The headline is not the article, and in fact the headline is very misleading. If you only read that, you might walk away thinking that Steve Jobs has been given six weeks to live by a doctor who has actually examined him. This is not true. What is true - and what the article actually reports - is that Steve Jobs has pancreatic cancer (this is true), that he was recently photographed looking like hell (also true), and that a doctor who hasn't treated him and has only looked at the photos (the article readily admits this) has spitballed him at maybe six weeks to live, and eyeballed his weight at about 130 (this is also true, but isn't relevant in any meaningful way). But the gist of it is: Steve Jobs looks worryingly gaunt these days, and this is indeed so. Is this because of his pancreatic cancer? Is it because he's losing the battle to it? Is it because he's made it seven years when (according to the article) it's rare to live longer than five? No idea! And the article uses very careful language to avoid outright stating cause and effect. But there isn't a single falsehood in the article.

Another example would be this. The casual observer could be forgiven for looking only at the headline and inferring that Rihanna is in the middle of controversy over a video of herself engaging in S&M acts in her personal life (spoiler: this is what you're meant to infer so you'll read the article and/or buy the paper). But no, it's about something quite different, which also happens to be - again - true.

A final example would be this. Holy shit, Madonna is feuding with Lady Gaga! That sucks! They were on SNL that time and it was awesome and...oh. No, it's actually her brother Chris, and Madonna hasn't spoken to him since at least 2008. But again - not a single falsehood.

Point being that rumors in a tabloid like this are shockingly correct a very high percent of the time.

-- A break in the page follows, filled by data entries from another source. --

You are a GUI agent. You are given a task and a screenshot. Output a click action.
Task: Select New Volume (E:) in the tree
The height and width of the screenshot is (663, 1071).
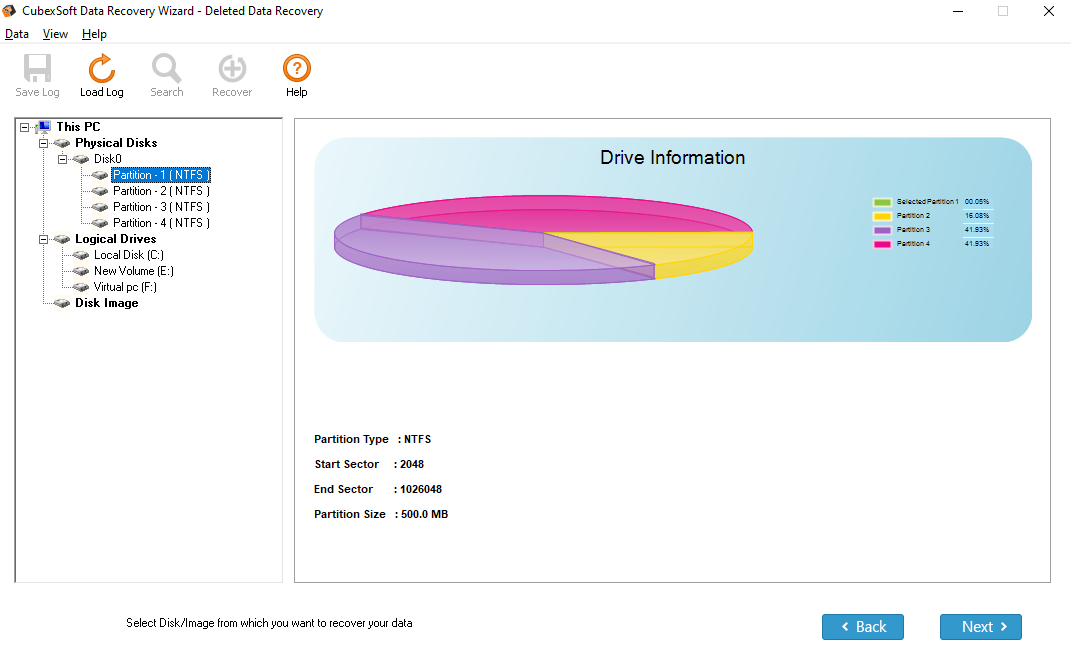[x=134, y=271]
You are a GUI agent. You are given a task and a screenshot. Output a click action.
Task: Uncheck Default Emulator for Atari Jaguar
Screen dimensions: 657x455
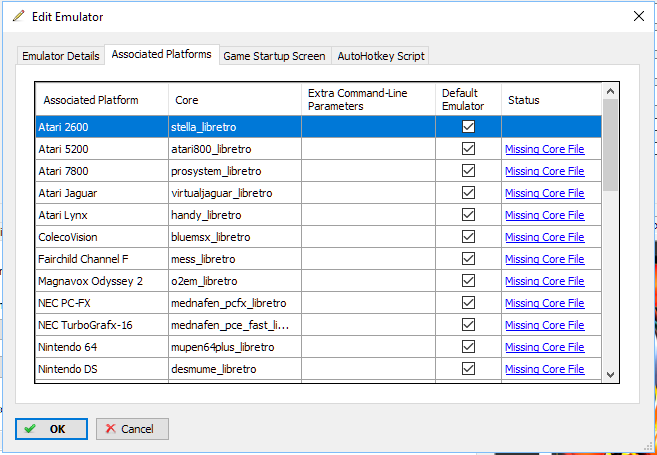point(468,193)
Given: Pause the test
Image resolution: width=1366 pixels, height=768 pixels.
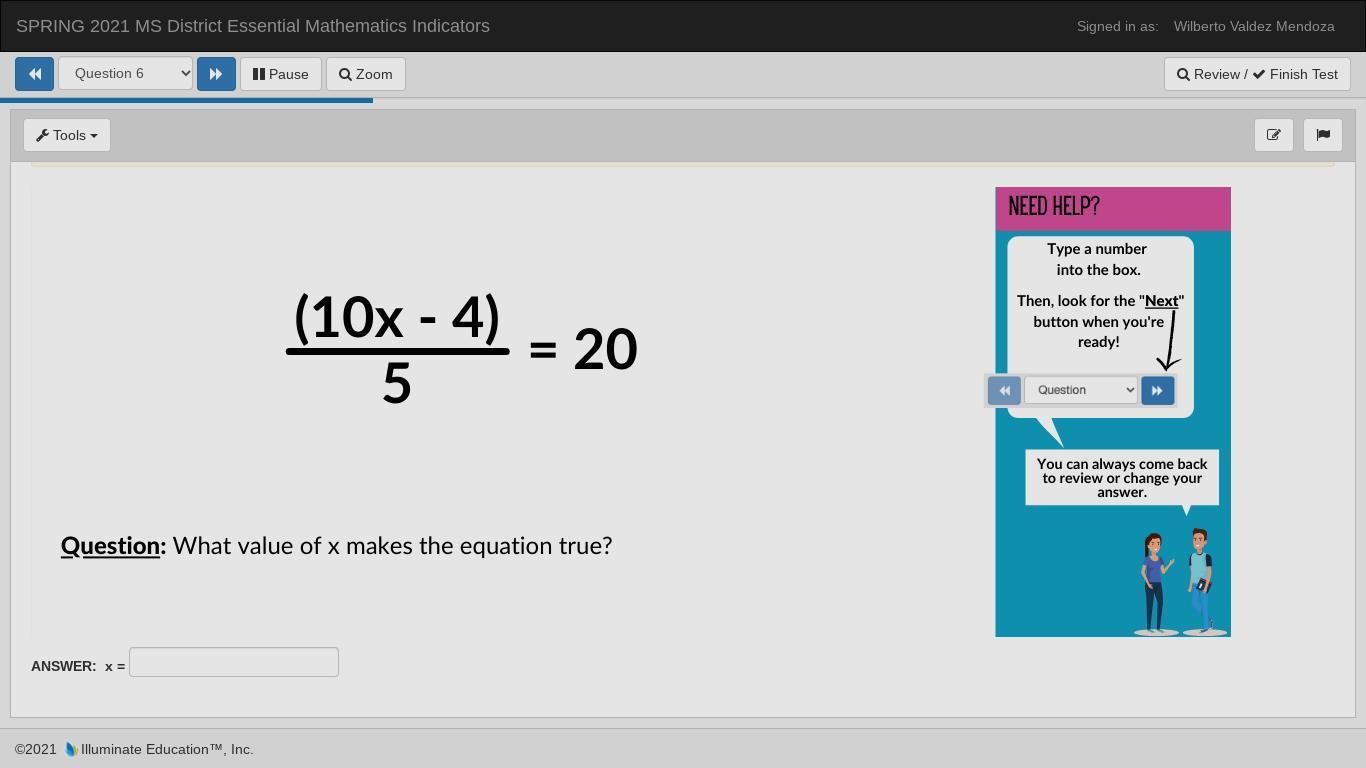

So, to answer your question:

Could you take the sum total of all rumors published in media of a certain arbitrary quality or sufficiently widespread belief, then take the rumors that were satisfactorily answered either positively or negatively, and determine a percentage of likelihood for rumors that would predict future expectations?

It's possible but you'd have to define terms for "satisfactorily answered positively or negatively," because if you eliminate everything which doesn't meet those criteria then you're going to eliminate almost everything and I don't think I would trust conclusions drawn from the remaining sample.
posted by FAMOUS MONSTER at 1:28 PM on February 18, 2011 [8 favorites]


I'm surprised no one has yet mentioned something really important: the law.

There are laws about saying untrue things about people.

If a publication makes a general practice of printing false rumors, it's going to expose itself to libel lawsuits all over the place.

And the law doesn't say, "But hey, it's no big deal if you're a tabloid!" These laws apply to the National Enquirer just as they do to the New York Times.

I'm not so sure about your average blog, but I would guess that most rumors published in mainstream publications (print or online) are true. This isn't because I think the writers are noble, honest people on a mission to seek out the truth and inform the public. I just see no reason to believe that a mainstream publication would make a general practice of writing the kinds of stories that make them likely to be sued.

(You might point out that these rumors would often be about "public figures," and it's hard for a public figure to sue for libel. But the Supreme Court's rule doesn't say a public figure can't win a libel lawsuit; there's just a tougher standard for what mental state the defendant must have had.)
posted by John Cohen at 3:05 PM on February 18, 2011 [1 favorite]


There's an interesting dichotomy.

On the one hand, Famous Monster and John Cohen are right. For business and legal reasons, publications source and fact-check stories that their subjects won't verify -- including thsoe include salacious details on the private lives of celebrities.

On the other hand, the really wired-in media often have some practical impunity because they know a heck of lot more than they report. (The "blind items" that gossip columnists run are kind of an on-going reminder that however much their sometimes sloppy reporting might annoy you, they could crush you if they wanted.)